Problem statement: Rewrite the items below, changing every "GUI agent" to "interface agent" and leaving everything else as it is.
===== Input rows =====
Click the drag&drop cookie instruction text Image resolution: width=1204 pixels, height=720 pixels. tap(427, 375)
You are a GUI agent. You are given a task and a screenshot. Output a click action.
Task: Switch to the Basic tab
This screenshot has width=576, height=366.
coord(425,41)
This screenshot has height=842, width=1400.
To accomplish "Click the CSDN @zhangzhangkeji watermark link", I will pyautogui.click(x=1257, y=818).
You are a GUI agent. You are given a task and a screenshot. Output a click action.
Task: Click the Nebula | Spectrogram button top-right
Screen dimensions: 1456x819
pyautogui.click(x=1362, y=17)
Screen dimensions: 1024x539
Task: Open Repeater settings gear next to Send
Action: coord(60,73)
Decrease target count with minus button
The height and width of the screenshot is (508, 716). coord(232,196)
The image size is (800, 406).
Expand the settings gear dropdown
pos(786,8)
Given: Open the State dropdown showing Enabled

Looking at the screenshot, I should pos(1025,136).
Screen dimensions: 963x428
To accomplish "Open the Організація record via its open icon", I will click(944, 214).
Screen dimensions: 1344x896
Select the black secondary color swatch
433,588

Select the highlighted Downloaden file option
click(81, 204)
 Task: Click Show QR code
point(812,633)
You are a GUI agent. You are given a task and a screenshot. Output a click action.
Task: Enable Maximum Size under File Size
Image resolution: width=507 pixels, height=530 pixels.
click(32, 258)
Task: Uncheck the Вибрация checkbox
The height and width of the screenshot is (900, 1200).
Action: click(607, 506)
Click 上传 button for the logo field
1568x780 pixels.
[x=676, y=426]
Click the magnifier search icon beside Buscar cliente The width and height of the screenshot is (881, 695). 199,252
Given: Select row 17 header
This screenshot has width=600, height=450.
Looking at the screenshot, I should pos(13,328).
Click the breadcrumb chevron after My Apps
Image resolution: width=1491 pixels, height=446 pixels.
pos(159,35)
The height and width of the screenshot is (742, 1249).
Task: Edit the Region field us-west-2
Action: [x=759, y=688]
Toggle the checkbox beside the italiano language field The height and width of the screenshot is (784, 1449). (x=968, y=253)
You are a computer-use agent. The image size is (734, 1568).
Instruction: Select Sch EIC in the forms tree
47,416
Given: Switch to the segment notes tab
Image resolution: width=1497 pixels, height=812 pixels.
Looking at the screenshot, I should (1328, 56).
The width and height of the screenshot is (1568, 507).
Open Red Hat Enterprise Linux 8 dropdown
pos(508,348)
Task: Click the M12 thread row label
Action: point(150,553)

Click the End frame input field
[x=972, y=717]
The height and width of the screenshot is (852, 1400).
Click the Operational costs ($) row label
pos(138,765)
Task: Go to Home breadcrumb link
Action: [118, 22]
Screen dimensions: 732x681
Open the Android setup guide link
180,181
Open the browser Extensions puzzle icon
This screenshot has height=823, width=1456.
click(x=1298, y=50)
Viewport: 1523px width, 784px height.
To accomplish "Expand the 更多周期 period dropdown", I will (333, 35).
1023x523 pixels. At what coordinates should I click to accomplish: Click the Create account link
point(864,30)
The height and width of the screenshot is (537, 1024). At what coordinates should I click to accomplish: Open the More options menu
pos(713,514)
=====
Correct result:
Click the drag&drop cookie instruction text Image resolution: width=1204 pixels, height=720 pixels. tap(427, 375)
You are a interface agent. You are given a task and a screenshot. Output a click action.
Task: Switch to the Basic tab
This screenshot has width=576, height=366.
coord(425,41)
This screenshot has height=842, width=1400.
To accomplish "Click the CSDN @zhangzhangkeji watermark link", I will pyautogui.click(x=1257, y=818).
You are a interface agent. You are given a task and a screenshot. Output a click action.
Task: Click the Nebula | Spectrogram button top-right
Screen dimensions: 1456x819
pyautogui.click(x=1362, y=17)
Screen dimensions: 1024x539
Task: Open Repeater settings gear next to Send
Action: coord(60,73)
Decrease target count with minus button
The height and width of the screenshot is (508, 716). coord(232,196)
The image size is (800, 406).
Expand the settings gear dropdown
pos(786,8)
Given: Open the State dropdown showing Enabled

Looking at the screenshot, I should pos(1025,136).
Screen dimensions: 963x428
To accomplish "Open the Організація record via its open icon", I will click(944, 214).
Screen dimensions: 1344x896
Select the black secondary color swatch
433,588

Select the highlighted Downloaden file option
click(81, 204)
 Task: Click Show QR code
point(812,633)
You are a interface agent. You are given a task and a screenshot. Output a click action.
Task: Enable Maximum Size under File Size
Image resolution: width=507 pixels, height=530 pixels.
click(32, 258)
Task: Uncheck the Вибрация checkbox
The height and width of the screenshot is (900, 1200).
Action: click(607, 506)
Click 上传 button for the logo field
1568x780 pixels.
[x=676, y=426]
Click the magnifier search icon beside Buscar cliente The width and height of the screenshot is (881, 695). 199,252
Given: Select row 17 header
This screenshot has width=600, height=450.
Looking at the screenshot, I should pos(13,328).
Click the breadcrumb chevron after My Apps
Image resolution: width=1491 pixels, height=446 pixels.
pos(159,35)
The height and width of the screenshot is (742, 1249).
Task: Edit the Region field us-west-2
Action: [x=759, y=688]
Toggle the checkbox beside the italiano language field The height and width of the screenshot is (784, 1449). (x=968, y=253)
You are a computer-use agent. The image size is (734, 1568).
Instruction: Select Sch EIC in the forms tree
47,416
Given: Switch to the segment notes tab
Image resolution: width=1497 pixels, height=812 pixels.
Looking at the screenshot, I should (1328, 56).
The width and height of the screenshot is (1568, 507).
Open Red Hat Enterprise Linux 8 dropdown
pos(508,348)
Task: Click the M12 thread row label
Action: point(150,553)

Click the End frame input field
[x=972, y=717]
The height and width of the screenshot is (852, 1400).
Click the Operational costs ($) row label
pos(138,765)
Task: Go to Home breadcrumb link
Action: [118, 22]
Screen dimensions: 732x681
Open the Android setup guide link
180,181
Open the browser Extensions puzzle icon
This screenshot has height=823, width=1456.
click(x=1298, y=50)
Viewport: 1523px width, 784px height.
To accomplish "Expand the 更多周期 period dropdown", I will (333, 35).
1023x523 pixels. At what coordinates should I click to accomplish: Click the Create account link
point(864,30)
The height and width of the screenshot is (537, 1024). At what coordinates should I click to accomplish: Open the More options menu
pos(713,514)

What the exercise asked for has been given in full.